### TRY IT:
Look through the records that follow and state how many lines hold the word "computer", without adding anything.

### DATA FOR REVIEW:
((
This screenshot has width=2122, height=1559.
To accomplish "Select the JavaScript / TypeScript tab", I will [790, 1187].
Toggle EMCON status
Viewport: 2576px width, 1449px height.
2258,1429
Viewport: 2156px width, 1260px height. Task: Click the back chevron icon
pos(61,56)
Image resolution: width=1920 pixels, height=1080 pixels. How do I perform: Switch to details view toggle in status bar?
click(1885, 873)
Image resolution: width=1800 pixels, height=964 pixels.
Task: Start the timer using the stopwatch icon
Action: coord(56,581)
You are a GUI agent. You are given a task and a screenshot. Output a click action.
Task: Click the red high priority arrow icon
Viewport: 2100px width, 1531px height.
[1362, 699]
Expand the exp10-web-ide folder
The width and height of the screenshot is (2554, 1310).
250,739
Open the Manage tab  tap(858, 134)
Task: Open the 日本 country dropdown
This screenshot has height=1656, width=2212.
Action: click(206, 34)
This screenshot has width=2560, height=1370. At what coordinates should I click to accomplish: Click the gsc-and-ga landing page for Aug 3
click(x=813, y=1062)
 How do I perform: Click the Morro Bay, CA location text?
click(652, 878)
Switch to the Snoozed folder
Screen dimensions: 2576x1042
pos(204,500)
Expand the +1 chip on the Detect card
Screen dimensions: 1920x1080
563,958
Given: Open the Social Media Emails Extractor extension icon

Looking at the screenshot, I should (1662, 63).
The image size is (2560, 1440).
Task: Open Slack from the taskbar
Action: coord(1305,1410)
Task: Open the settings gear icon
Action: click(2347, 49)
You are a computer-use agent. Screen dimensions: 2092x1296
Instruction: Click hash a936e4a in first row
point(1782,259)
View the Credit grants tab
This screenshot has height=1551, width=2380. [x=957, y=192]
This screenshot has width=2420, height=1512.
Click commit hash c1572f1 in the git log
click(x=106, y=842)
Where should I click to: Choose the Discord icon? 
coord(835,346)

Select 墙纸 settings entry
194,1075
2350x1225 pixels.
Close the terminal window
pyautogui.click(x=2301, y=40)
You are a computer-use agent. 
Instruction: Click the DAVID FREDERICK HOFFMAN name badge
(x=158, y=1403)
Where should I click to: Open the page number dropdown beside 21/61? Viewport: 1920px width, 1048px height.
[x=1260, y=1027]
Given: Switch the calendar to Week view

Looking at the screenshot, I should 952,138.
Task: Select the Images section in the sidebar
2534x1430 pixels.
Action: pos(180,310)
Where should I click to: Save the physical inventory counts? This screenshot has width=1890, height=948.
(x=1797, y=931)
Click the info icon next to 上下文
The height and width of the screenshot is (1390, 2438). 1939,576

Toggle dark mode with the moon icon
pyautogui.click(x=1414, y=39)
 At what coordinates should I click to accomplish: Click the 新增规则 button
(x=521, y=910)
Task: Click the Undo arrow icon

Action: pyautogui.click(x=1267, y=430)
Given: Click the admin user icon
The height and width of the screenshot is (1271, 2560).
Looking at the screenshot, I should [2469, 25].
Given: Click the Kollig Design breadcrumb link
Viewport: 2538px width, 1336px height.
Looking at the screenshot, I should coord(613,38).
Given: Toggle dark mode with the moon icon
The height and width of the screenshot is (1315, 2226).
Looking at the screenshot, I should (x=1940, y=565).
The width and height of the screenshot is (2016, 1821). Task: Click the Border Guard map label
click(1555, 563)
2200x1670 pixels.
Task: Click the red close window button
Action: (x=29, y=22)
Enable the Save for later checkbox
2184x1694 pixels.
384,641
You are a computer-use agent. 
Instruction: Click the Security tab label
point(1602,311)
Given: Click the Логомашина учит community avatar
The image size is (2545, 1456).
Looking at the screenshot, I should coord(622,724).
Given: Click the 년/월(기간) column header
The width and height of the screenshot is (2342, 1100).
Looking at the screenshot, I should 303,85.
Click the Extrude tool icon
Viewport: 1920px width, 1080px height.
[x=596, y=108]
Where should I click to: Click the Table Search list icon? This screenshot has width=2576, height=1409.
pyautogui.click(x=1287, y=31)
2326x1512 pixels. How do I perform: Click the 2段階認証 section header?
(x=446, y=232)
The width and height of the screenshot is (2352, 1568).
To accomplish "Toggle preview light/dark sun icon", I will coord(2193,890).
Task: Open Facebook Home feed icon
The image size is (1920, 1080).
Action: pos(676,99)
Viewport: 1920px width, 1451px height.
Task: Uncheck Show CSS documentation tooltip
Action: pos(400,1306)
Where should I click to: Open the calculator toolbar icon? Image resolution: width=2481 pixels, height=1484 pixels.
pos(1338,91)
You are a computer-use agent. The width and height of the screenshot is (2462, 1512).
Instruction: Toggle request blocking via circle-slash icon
))
### WRITTEN ANSWER:
4